Minutos depois, com as taças em mãos e uma montanha de comida a sua frente, a garota propôs um brinde:

‒ Ao rei e rainha e Lua!

Acompanhadas pelos comentários do elfo, as fadas conversaram sobre a experiência na cidade. Alice, Tales, o assalto. Adna não demorou muito para perceber: sempre que sua prima falava, Ariel sorria com mais ternura impossível e, depois do beijo que vira na apresentação, sabia que estava “sobrando”. Eles precisavam de um tempo a sós para conversar.

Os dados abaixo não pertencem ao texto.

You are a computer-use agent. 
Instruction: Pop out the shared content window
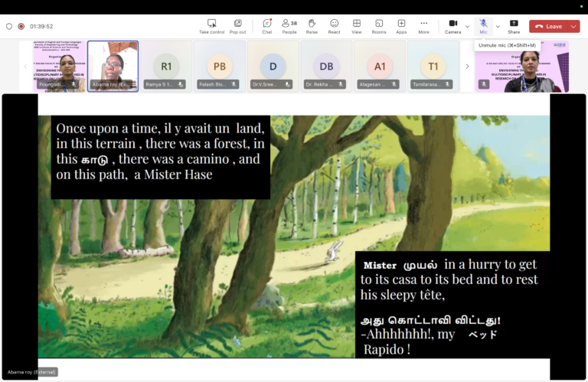[238, 26]
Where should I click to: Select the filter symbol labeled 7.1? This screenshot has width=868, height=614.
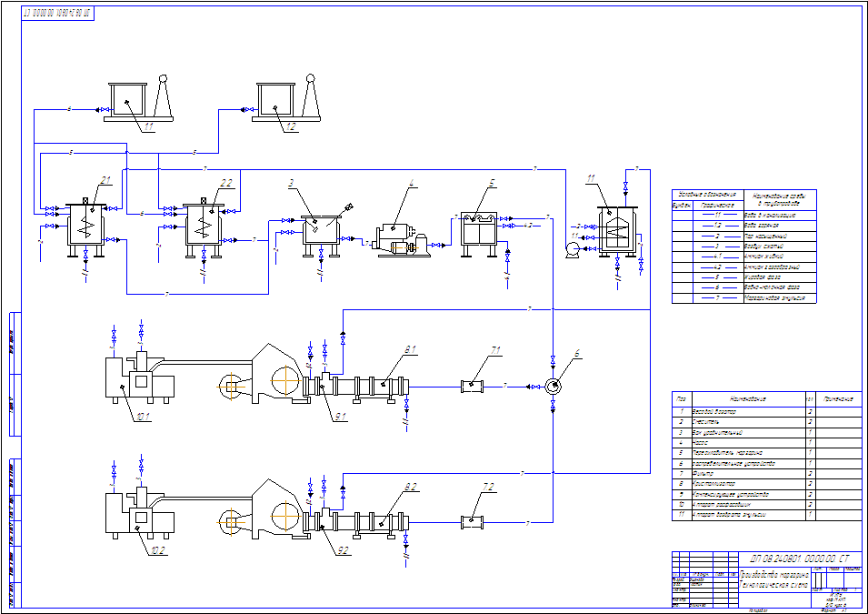pos(473,387)
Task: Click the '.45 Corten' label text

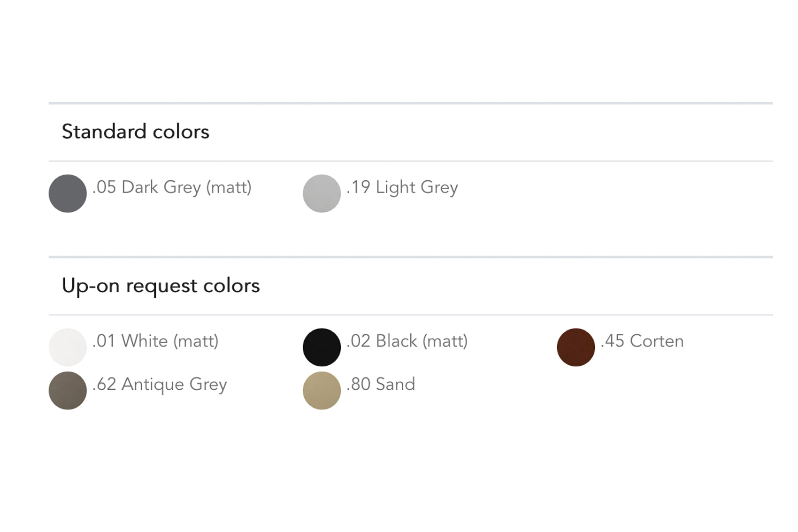Action: (642, 341)
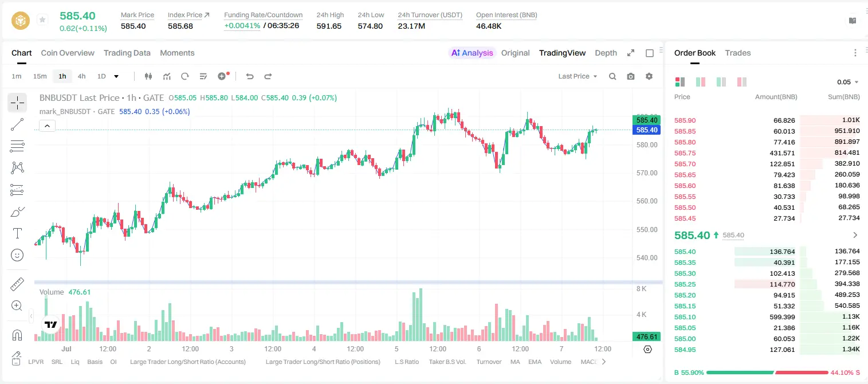The height and width of the screenshot is (384, 868).
Task: Click the chart search magnifier icon
Action: 612,76
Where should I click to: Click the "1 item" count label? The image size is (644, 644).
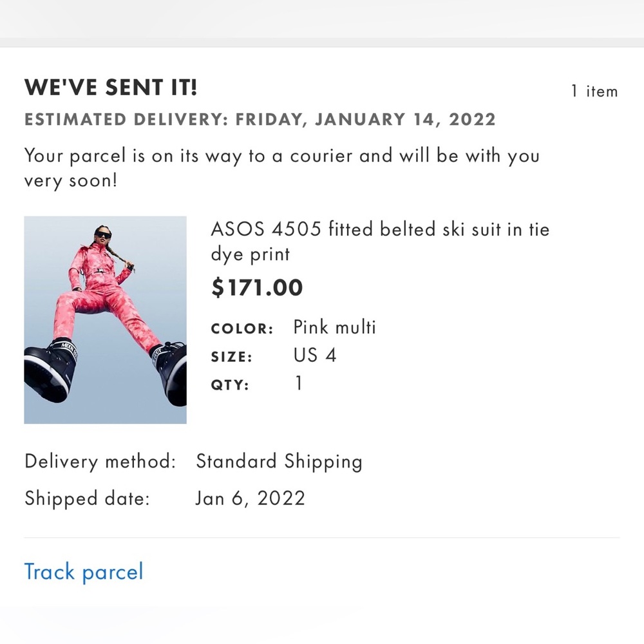click(x=593, y=91)
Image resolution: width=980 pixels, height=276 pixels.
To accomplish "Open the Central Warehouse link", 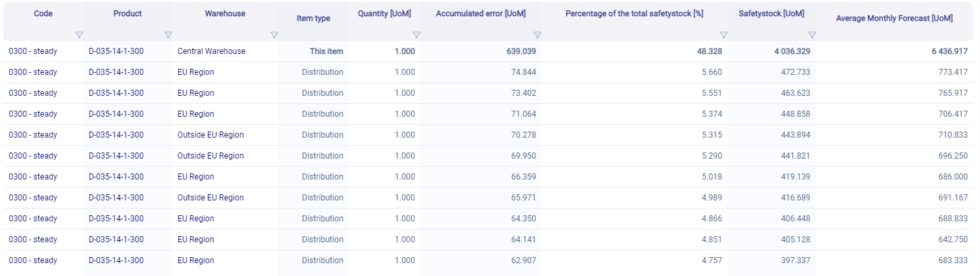I will [211, 51].
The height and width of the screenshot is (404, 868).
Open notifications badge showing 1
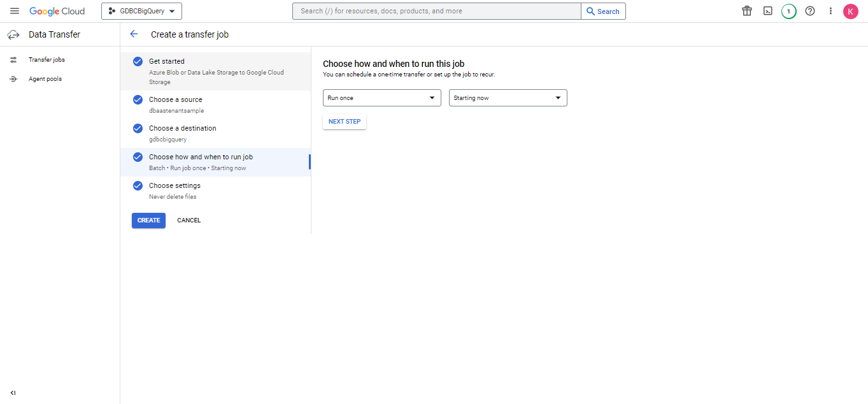click(x=788, y=11)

‒ Ariel, você sabe onde fica o Repouso Lunar?

‒ Claro! É o hotel dos Limon.

‒ Ótimo! Eu vou para lá. Acho que vi Alice indo para a hospedaria. Leve a Naya depois, está bem? ‒ Ordenou imperiosamente sarcástica, como se não fosse prima, mas mãe.

A fada se despediu, seguindo apressada para a cidade, curiosa para saber o que estava perdendo.

Agora estavam sozinhos, quando Ariel sugeriu, gaguejando nervoso:

‒ O que acha de irmos para um local mais calmo?

Naya concordou com a cabeça, esperando pelos espíritos estar fazendo o correto ao prolongar esse “encontro”.